··· Information supplied ···

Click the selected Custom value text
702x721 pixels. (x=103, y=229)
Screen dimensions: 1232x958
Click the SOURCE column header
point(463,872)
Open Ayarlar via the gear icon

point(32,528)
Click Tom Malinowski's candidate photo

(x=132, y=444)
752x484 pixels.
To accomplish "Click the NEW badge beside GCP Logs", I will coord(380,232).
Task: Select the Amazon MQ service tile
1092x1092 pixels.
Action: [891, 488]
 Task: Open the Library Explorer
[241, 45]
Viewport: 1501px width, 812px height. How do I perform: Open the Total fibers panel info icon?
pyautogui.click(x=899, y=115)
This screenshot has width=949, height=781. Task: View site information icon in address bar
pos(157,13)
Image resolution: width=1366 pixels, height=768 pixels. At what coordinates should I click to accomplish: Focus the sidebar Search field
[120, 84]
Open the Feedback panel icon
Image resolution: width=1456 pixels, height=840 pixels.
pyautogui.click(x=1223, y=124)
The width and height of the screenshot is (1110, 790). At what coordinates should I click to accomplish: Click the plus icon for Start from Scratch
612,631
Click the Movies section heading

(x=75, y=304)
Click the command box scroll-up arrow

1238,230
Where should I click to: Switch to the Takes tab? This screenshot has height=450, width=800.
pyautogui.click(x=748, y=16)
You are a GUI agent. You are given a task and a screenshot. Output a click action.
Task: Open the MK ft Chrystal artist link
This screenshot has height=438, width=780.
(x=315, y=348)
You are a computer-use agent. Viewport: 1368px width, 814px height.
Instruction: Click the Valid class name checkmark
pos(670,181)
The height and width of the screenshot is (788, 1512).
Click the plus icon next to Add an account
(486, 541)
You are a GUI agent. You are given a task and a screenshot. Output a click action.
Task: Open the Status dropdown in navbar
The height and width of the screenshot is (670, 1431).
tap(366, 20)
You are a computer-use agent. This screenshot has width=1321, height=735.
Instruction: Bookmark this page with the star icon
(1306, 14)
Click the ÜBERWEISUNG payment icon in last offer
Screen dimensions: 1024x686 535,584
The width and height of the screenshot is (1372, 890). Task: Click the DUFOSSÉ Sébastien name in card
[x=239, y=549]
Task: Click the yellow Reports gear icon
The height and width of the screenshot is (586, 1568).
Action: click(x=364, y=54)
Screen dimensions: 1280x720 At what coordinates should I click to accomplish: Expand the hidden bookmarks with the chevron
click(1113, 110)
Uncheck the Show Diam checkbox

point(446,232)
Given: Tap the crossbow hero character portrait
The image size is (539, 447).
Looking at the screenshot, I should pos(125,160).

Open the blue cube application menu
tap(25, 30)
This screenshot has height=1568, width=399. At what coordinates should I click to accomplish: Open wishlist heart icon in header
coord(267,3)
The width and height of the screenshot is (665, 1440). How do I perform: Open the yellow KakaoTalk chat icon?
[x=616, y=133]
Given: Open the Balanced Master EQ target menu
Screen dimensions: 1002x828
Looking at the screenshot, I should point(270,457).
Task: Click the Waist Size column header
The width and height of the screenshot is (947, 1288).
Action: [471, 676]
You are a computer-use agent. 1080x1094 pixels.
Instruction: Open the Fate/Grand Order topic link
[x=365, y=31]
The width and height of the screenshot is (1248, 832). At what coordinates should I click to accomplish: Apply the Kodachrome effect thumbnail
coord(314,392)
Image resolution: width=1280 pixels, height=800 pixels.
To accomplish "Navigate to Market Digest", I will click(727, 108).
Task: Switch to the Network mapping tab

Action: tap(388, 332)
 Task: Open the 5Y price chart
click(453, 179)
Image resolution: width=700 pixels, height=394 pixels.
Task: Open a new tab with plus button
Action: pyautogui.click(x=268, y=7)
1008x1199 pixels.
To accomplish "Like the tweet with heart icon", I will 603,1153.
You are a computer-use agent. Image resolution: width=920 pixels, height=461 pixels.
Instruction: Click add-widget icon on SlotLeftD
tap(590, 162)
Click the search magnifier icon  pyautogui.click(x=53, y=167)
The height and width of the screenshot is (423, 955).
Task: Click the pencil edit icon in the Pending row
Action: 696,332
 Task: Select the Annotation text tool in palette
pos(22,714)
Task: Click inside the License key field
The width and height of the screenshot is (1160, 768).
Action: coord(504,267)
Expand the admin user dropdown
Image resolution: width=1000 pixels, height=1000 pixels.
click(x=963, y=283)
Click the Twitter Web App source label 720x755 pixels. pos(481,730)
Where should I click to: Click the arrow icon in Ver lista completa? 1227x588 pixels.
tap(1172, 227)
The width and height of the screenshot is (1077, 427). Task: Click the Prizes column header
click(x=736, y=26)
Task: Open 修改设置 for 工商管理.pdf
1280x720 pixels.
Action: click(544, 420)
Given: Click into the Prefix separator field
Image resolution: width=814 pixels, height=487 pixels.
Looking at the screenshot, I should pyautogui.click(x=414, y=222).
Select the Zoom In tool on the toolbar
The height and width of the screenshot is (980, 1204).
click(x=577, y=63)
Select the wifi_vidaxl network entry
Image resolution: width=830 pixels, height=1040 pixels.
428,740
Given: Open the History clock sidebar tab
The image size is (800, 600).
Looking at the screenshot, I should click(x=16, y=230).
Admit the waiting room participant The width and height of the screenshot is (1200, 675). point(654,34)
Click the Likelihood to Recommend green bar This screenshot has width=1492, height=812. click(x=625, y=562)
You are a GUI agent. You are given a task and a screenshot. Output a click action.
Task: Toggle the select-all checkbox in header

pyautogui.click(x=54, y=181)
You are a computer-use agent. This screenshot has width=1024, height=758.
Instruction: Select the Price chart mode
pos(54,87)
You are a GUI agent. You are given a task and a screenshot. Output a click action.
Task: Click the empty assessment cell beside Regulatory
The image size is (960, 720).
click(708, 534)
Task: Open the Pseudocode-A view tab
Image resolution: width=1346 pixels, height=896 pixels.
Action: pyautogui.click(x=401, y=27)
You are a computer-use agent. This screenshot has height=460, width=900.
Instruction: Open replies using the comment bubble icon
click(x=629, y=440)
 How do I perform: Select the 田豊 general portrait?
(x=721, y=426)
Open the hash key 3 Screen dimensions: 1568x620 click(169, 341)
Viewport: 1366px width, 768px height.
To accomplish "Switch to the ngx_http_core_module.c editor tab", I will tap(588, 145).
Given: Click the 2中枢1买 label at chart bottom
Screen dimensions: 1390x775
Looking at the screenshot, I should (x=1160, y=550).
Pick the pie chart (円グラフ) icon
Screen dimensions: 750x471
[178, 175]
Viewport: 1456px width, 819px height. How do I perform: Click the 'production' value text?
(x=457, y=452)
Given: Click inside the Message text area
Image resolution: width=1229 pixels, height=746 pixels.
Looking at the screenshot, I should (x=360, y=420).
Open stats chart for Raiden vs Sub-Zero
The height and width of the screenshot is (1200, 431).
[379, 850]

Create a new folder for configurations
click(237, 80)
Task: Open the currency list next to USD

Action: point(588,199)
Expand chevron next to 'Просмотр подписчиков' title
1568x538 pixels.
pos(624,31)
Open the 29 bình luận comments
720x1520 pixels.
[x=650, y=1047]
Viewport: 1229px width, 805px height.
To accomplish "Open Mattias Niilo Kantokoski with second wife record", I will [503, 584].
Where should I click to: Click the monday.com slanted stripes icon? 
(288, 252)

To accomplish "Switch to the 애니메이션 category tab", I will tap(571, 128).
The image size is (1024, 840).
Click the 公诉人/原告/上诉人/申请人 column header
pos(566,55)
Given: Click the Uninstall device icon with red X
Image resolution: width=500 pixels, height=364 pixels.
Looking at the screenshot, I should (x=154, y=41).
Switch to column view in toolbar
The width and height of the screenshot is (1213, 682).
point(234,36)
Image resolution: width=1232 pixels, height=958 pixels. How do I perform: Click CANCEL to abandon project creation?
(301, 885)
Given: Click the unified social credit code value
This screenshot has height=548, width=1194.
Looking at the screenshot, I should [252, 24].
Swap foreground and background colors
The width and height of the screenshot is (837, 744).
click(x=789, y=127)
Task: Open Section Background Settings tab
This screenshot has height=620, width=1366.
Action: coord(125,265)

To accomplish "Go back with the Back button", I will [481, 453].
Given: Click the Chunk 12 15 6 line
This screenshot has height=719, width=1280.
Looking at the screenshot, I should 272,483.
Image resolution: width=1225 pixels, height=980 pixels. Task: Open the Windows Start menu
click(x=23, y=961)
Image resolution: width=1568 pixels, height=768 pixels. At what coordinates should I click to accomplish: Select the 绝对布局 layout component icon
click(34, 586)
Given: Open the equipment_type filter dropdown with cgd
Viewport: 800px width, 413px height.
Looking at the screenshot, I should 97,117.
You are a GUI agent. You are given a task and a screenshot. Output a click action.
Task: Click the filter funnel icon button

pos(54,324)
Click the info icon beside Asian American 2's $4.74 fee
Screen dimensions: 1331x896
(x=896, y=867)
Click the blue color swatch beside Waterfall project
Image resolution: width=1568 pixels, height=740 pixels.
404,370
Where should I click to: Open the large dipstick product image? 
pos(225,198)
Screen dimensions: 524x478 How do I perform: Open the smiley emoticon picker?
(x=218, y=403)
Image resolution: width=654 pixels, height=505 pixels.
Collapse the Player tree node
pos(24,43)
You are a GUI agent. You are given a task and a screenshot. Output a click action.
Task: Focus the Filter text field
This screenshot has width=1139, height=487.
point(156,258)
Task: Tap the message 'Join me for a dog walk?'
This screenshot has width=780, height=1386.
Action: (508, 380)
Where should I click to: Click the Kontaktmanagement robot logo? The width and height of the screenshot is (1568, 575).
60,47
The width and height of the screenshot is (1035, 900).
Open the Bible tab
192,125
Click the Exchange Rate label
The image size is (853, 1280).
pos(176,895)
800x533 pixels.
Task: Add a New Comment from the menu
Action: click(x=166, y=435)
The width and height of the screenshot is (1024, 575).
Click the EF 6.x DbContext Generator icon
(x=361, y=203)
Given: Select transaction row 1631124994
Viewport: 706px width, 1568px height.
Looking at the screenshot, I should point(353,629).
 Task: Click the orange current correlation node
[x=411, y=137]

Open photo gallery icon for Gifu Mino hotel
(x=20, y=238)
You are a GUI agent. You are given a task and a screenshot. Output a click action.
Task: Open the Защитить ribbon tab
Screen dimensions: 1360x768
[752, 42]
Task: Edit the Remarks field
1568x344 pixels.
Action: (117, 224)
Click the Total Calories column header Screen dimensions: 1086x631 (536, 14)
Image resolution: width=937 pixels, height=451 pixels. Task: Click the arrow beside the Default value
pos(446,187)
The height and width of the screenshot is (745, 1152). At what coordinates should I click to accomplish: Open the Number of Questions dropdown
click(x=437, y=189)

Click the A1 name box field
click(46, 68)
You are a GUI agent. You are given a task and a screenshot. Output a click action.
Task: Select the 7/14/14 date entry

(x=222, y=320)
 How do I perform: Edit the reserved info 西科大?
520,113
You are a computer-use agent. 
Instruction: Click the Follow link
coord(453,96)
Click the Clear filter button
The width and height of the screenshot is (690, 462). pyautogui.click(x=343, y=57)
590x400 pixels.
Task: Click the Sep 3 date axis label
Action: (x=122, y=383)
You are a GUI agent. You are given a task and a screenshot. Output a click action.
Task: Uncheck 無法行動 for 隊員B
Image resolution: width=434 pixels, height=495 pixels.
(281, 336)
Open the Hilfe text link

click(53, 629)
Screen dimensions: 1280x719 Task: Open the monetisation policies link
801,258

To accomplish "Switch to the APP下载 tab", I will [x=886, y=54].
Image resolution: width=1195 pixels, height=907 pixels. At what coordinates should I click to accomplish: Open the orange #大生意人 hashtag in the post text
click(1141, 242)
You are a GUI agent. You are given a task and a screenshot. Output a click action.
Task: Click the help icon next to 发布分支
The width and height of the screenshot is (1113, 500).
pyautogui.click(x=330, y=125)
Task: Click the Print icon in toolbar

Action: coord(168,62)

···

### [Assignment]
In the listing above, locate the line with "This screenshot has width=780, height=1386." and the line with "Click the Exchange Rate label", then extract exactly those lines and every line between them, and nothing more.

### [Your response]
This screenshot has width=780, height=1386.
Action: (508, 380)
Where should I click to: Click the Kontaktmanagement robot logo? The width and height of the screenshot is (1568, 575).
60,47
The width and height of the screenshot is (1035, 900).
Open the Bible tab
192,125
Click the Exchange Rate label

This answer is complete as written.